I have loved running for over 10 years.
First, as a way to build endurance for soccer, which was my sport of choice for most of my childhood. I would set a timer for 25 minutes and run laps on our cove.
While at this time running was largely a means to an end, and was underscored by a consistent, low frequency hum of self-loathing, it also offered a new way of engaging with my physicality, which felt empowering.
During my sophomore year of high school I quit soccer on a whim and joined the cross country team. 45min tempo runs. Strides. Carb loading. Kids puking at the finish line. 6am track workouts. Spikes. All norms of this new world. I loved it.
To be clear, I have never been particularly fast– I was not a notable athlete in terms of performance, and did not take the sport seriously enough to consider pursuing it past high school. What’s more, the eating disorder I developed in middle school made it nearly impossible for me to train for any length of time without injuring myself.
But the way running made me feel? I couldn’t shake it.
So running stuck.

Now I love to run, but in a different way.
I have been in recovery from my eating disorder for about six years (give or take a few– never a linear process). This has fundamentally changed the way I relate to movement, and to my body.
But I still love to run.
When I tell people this, I feel the need to clarify how and why– I give the spiel, “no not that kind of running”– not the self-sacrificing running fueled by the pursuit of pain and suffering, or held together by rigidity and discipline, or motivated by some laser-focused, end-all-be-all goal.
It’s a fair assumption, considering this is the majority of the running modeled to us. “No days off,” “just do it,” “no pain, no gain…” the list goes on. We are bombarded by messaging that dictates what running is supposed to look like, or feel like.

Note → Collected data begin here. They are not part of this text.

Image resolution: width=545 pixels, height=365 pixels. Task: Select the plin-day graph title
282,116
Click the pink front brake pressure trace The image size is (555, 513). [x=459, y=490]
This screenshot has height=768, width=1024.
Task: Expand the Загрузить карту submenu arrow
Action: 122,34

What’s more, the metrics we are given to measure the “success” of a run– time and distance– encourage the relentless pursuit of linear progress.
“Writing honestly about running and writing honestly about myself are nearly the same thing." - Haruki Murakami
As I attempt to define how I love running, or what kind of running I love, I have found this idea from Murakami to be helpful and true.
This truth is most poignantly felt when I look back at how my relationship with running has changed, and how it so clearly reflects the change in the way I relate to my self. This is not to say that running itself is reflective of me, but rather the way that I engage with running is reflective of the way that I engage with my self.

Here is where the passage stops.